Ties have since been mended, but the lasting impacts of the row have to be fully determined.
China: Trump-era tensions persist despite vow to redefine relationship
The AUKUS agreement was just one aspect of the US’ pivot to Asia.
It has been accompanied by Biden seeking to strengthen ties with key Asian allies Japan and South Korea. It is no surprise then that the first White House invitation extended to a foreign leader was granted to former Japanese Prime Minister Yoshihide Suga, followed quickly by South Korean President Moon Jae-in, who visited one month later.
And after Biden convened a virtual meeting of Pacific powers Australia, India and Japan, he gathered them in-person in Washington in September for the first-ever in-person leader-level summit of what is known as the Quad.
At the heart of this flurry of diplomatic activity is China, which is increasingly assertive in the region, and to a lesser extent North Korea, which has been conducting ballistic missile tests in the region in defiance of UN resolutions and sanctions.
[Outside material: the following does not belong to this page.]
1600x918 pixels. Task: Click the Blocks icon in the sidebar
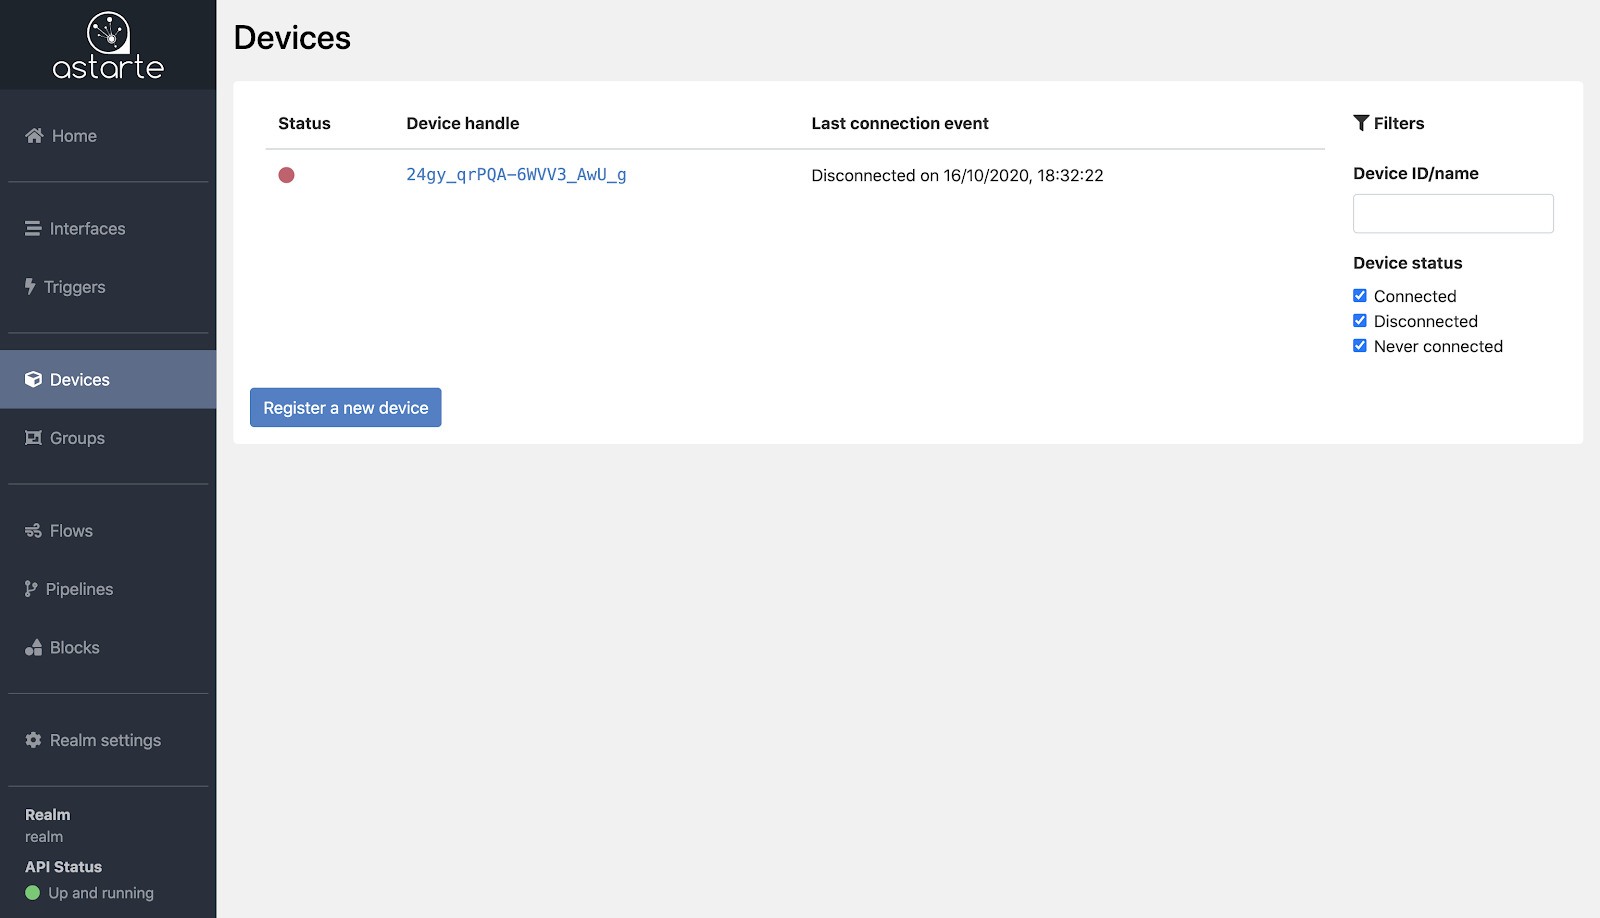[31, 647]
Pyongyang’s saber rattling, which has included testing apparent hypersonic missiles, has so far failed to lead to any international sanctions being lifted, which it wants before talks over its denuclearization restart.
Despite vowing to redefine the relationship with China from one of confrontation to one of competition, Biden has minced no words about how he views China and its President Xi Jinping, repeatedly maintaining his counterpart is determined to remake the world order and show the supremacy of authoritarianism over democracy.
“This is a battle between the utility of democracies in the 21st century and autocracies,” Biden said in his first news conference in March. “We’ve got to prove democracy works.”
The month Biden made his remarks was also marked by a now infamous US-China summit in Alaska that devolved into highly rare public barb throwing between the US and Chinese top diplomats.
A virtual summit held in November between Biden and Xi was markedly more civil but failed to result in any major breakthroughs in US-Sino relations as the nations have continued to launch mutual recriminations amid Washington’s concerns over an ongoing rights crackdown in Hong Kong and warnings of a potential invasion of Taiwan.
Biden seeks stability with Russia, but little has been found
The US president finished his first foreign trip in June with a long-awaited face-to-face meeting with Russian President Vladimir Putin in what was billed as an effort to build a “predictable, stable” relationship with the Kremlin.
The tense summit, however, did little to tamp down strained bilateral ties as they sought to reach consensus on a host of issues, from arms control to US allegations of Russian cyberattacks. But it did result in the US and Russia returning ambassadors to each other’s countries in what marked a modest achievement.
A two-hour virtual meeting between Biden and Putin in December came as Moscow began to amass forces along its border with Ukraine for the second time in 2021. That buildup has only continued, now totaling over 100,000 troops alongside a significant deployment of artillery and armored vehicles.
Tensions remain at a fever-pitch in January following a cyberattack on the Ukrainian government that Europe has blamed on Russia. The US and its European allies have warned of “devastating” economic sanctions on Moscow should it reinvade Ukraine after annexing its Crimean peninsula in 2014.